Poetry by Gaylord Brewer

Poetry by Gaylord Brewer

Gaylord Brewer is the author of fifteen previous books of poetry, fiction, criticism, and cookery, including Country of Ghost (Red Hen, 2015) and The Poet’s Guide to Food, Drink, & Desire (Stephen F. Austin, 2015). His poems have appeared in Best American Poetry and The Bedford Introduction to Literature. His many international residencies include Hawthornden Castle (Scotland) and the Global Arts Village (India), and he has taught in Russia, Kenya, England, and the Czech Republic. Brewer was awarded a Tennessee Arts Commission Fellowship in 2009. He is a native of Louisville, Kentucky, and has been a professor at Middle Tennessee State University since 1993.

“No more of this softness. This kowtowing”

 

No more of this softness. This kowtowing

to comfort. I’m going native—limestone ledges

for defense, last thicket of woods for refuge.

Suture my own wounds, write verses

with the needle dipped in an ink of blood.

That sort of thing. The Rambo/Rimbaud duality

I’ve waited a pampered lifetime to embrace.

When the young Masai warrior struggled

to build fire without matches, some wag offered

his Bic lighter. You want a season in hell?

The punji pit to sharpen your resolve?

Come on in. Just don’t forget the body bags.

 

“Twelve shit-streaked eggs, never born,”

 

Twelve shit-streaked eggs, never born,

snug in their crate. Twelve desirous creatures

of the Zodiac. Twelve notches in the clockface.

Vagary of midnight, uncertainty of noon.

Twelve tortured lines of the forlorn ghazal.

Twelve ribs each side of the human cage,

awaiting the first blow. Twelve walking the moon,

twelve royalty in the deck. Twelfth Night

before Epiphany. Twelfth Station of the Cross

and twelve betrayed apostles. Twelve-gauge broken

beneath the bed. Twelve months from here to

our wilderness.

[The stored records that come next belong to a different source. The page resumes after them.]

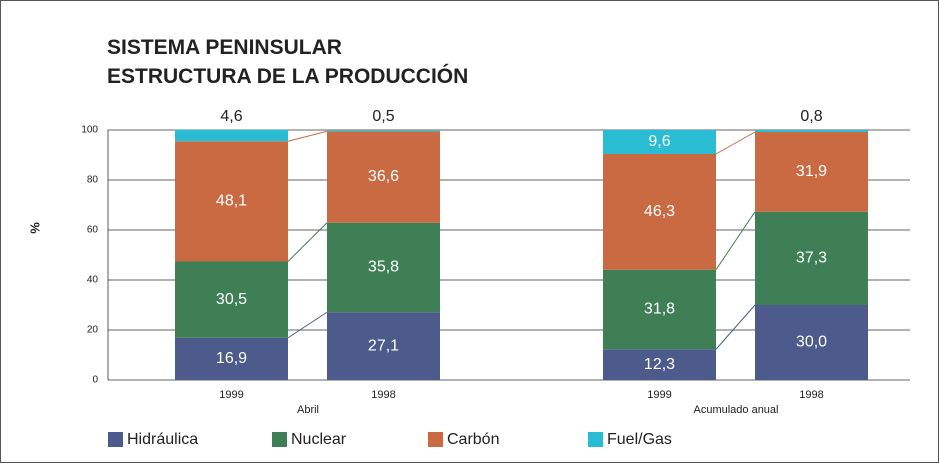 The width and height of the screenshot is (939, 463). What do you see at coordinates (162, 440) in the screenshot?
I see `legend-label: Hidráulica` at bounding box center [162, 440].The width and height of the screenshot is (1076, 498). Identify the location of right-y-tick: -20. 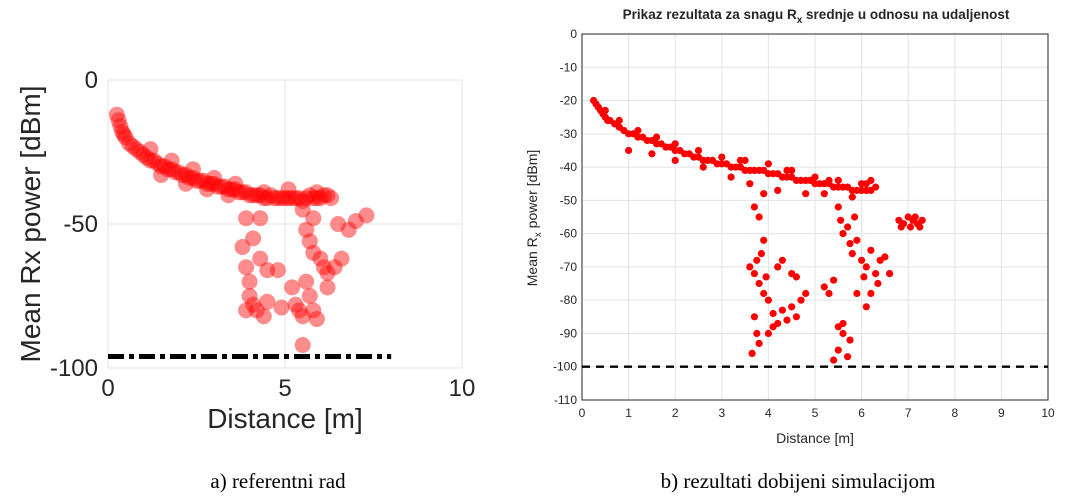
(569, 101).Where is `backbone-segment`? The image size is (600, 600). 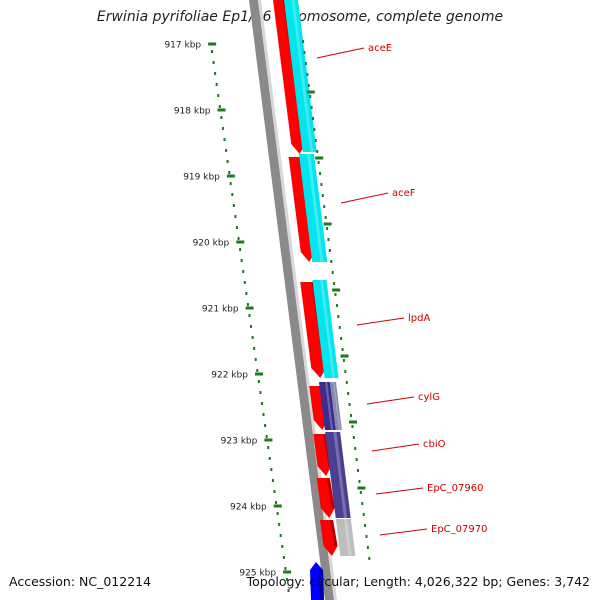 backbone-segment is located at coordinates (292, 300).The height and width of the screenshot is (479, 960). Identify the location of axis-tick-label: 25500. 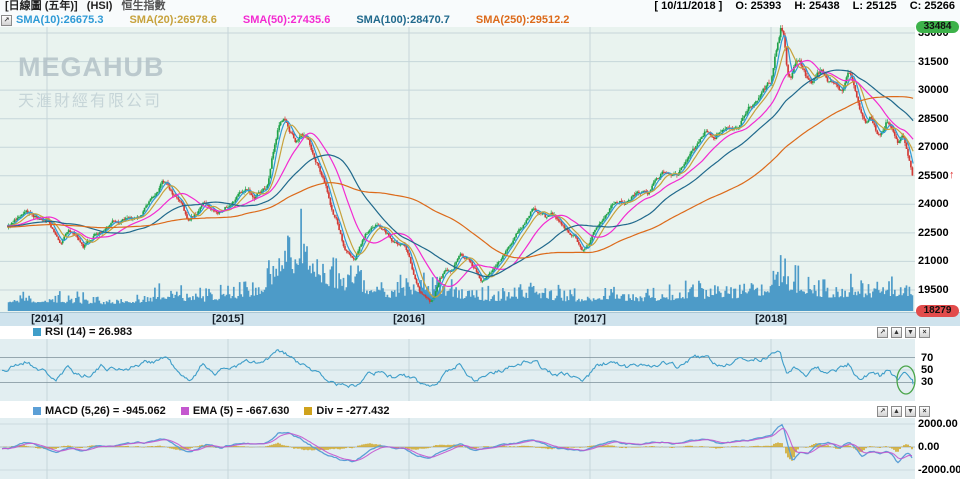
(934, 176).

Twelve lies of self-believe.

 

"We submitted to the sovereignty of our chaos.”

 

We submitted to the sovereignty of our chaos.

Came to believe in a lesser Power than ourselves.

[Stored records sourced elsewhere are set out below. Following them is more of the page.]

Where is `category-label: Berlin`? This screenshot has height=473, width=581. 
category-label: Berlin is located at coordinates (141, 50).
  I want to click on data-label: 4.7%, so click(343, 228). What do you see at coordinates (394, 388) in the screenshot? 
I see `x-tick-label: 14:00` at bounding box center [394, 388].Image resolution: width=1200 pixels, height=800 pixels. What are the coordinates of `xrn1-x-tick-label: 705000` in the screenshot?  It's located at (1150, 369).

Gave our lives to the Darkness as we understood It.

Made a prideful and selective moral inventory.

Admitted all to Darkness, ourselves, and no other.

Readied for Darkness to further embolden us.

Entreated It to remove our hesitancy.

Listed those we had harmed and renounced apology.

Made amends to none, except to further injure.

Continued our mastery and confessed to nothing.

As understood, vowed to better comprehend It.

Awakened, carried these principles forever forward.

 

“I am Aries, my wife Libra, so when the horoscope”

 

I am Aries, my wife Libra, so when the horoscope

assures she will lure me “as Stendahl,” why not worry?

Referring I assume to Stendahl Syndrome—hallucination,

fainting before great beauty. Will my “fierce confidence,”

“hunger for action” defend? A matter of Fire (me)

versus Air (her)? Our cutie old dog Lucy also Libra,

complicating my situation. Psychologists debate whether

Stendahl Syndrome even exists, though nurses at Florence’s

Santa Maria Nuova Hospital report tourists dizzy

and disoriented after approaching Michelangelo’s David.

In 2018, also in the Uffizi, a man suffered a heart attack

gazing at Botticelli’s The Birth of Venus. He survived.

 

“No more reprieve,”

 

No more reprieve,

no miracles.

It has arrived.

My beautiful girl.

Here—your

twelve lousy lines.

Now please

just let us be

in these last days.

My baby’s in pain.

Lucy leaving us.

Lucy dying.

 

Gaylord Brewer has two books forthcoming in 2026: Goodbye, Baby and Negotiable Gods.